テーブルの上に並べられたカレーライス、サイズがバラバラなトマトと胡瓜のサラダ、福神漬け。「いただきます」と手を合わせて、食べ始めた兄ちゃんを、向かいに座ったばあちゃんが、「陽一、肘、ついてるよ。お行儀が悪いから」と注意を促す。もし、一緒に暮らしていたら、今みたいに「お行儀が悪いわよ」とかばあちゃんに言われたりして生活してたのかな。そんな事を考えてしまった。
「段田くんの家は何人家族なの?」
ばあちゃんの質問にドキリとした。
「あっ、両親と弟の四人です」
「やっぱりね。しっかりしてるから、弟さんや妹さんがいると思った」
「そんな、しっかりなんて……」
そんな事を言われる事はめったにないので照れた。そして、家族のことを尋ねられるとやっぱり緊張する。オレ、怪しい顔してないかな……。

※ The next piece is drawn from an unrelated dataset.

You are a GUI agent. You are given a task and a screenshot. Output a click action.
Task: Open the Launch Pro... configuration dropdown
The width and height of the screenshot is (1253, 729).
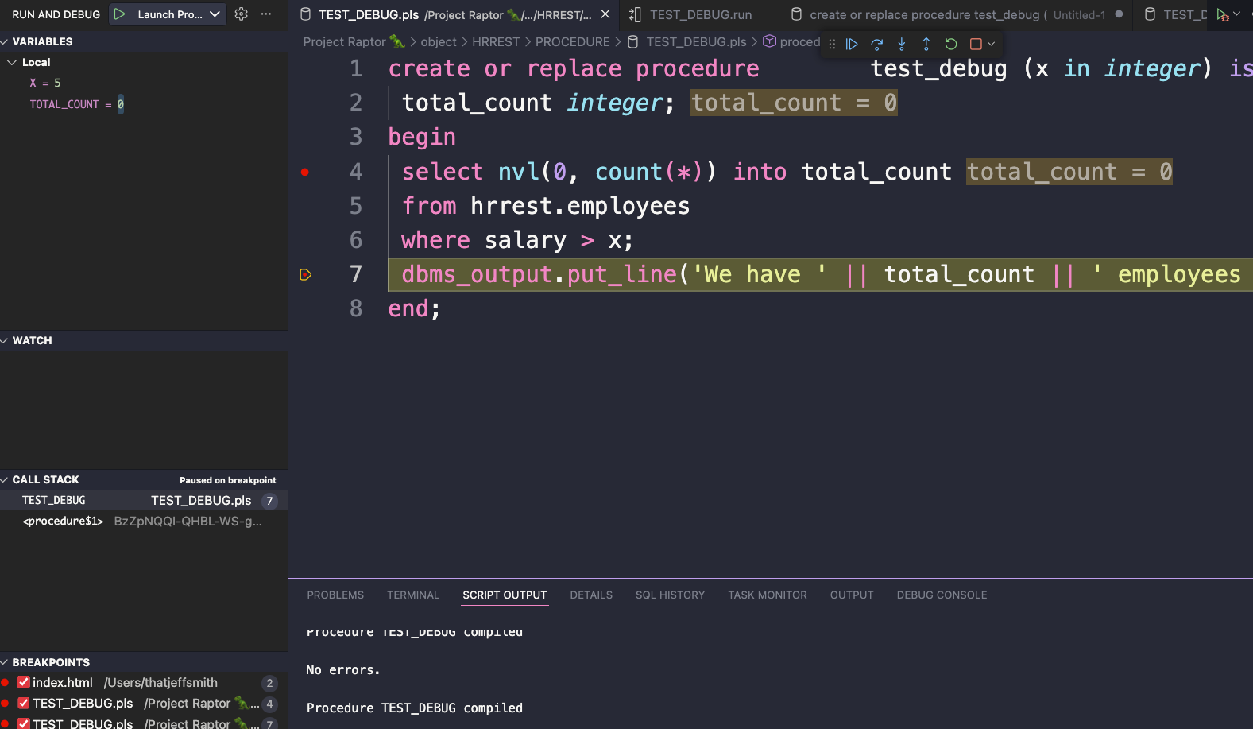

兄ちゃんは母さん似だと思う。でもオレは母さんに似てるとはあんまり、いや、言われたことがない。だとしたら、オレは父親似? まさか、実は会った瞬間にオレが幸平だって気が付いてて、あえて知らん顔してる……とかだったら? そうだ、あんまり認めたくないけど、オレはひいじいの若い頃に似てるってよく言われる。なら、長生きしてじいさんになったらあんな風にボケんのかな?
「あっ、沢山食べてね。陽一が作ったサラダも」
箸が止まっていたオレに、ばあちゃんがサラダを勧めてくれた。実はキュウリはちょっと苦手だった。でも、兄ちゃんがじっと見てるから、一口食べた。
「あれ? うまい! このドレッシングがいい味!」
「学校の先生のレシピなんだ」
そう言うと、兄ちゃんはすごく嬉しそうな顔をした。担任の先生は料理が好きらしく、よく簡単に作れるメニューを教えてくれるらしい。
「何をやらしても人の倍かかるけどね、何でも自分でやろうって気持ちがある子なのよ」
そう言うと、温かい目で兄ちゃんを見つめた。
カレーの味が、母さんが作るカレーにどこか似ているのは、ルーが同じだからなのかな。そのせいか、一瞬、ずっと昔からここで暮らしていた様な気持ちになった。
予定では今日、「幸平です。引越すので会いに来ました。段田とかウソついてごめんなさい」と、そんな内容の話をしになくてはいけない筈なのに、やっぱりさよならを言えなくて、家に帰った。
玄関で、「また来てね」と兄ちゃんが手を振った。
「ばあちゃん、午前中は仕事でいないけど、よかったらまた遊びに来てよ」
「あ……はい」
「気を付けてね。ご両親によろしく」とオレの二の腕をポンポンと優しく叩いた。やっぱりそんな事を言われるとドキッとする。
家では母さんや琢磨に怪我の事を聞かれたけど、将太とプロレスごっこをしてて、ついエキサイトしてしまったと、適当な事を言って誤魔化した。咄嗟のウソって笑える。プロレスごっこなんて今までやった事ないし。
でも母さんは、相変わらず忙しくしてるので、オレの顔の怪我などそんなに気にしていない様子だった。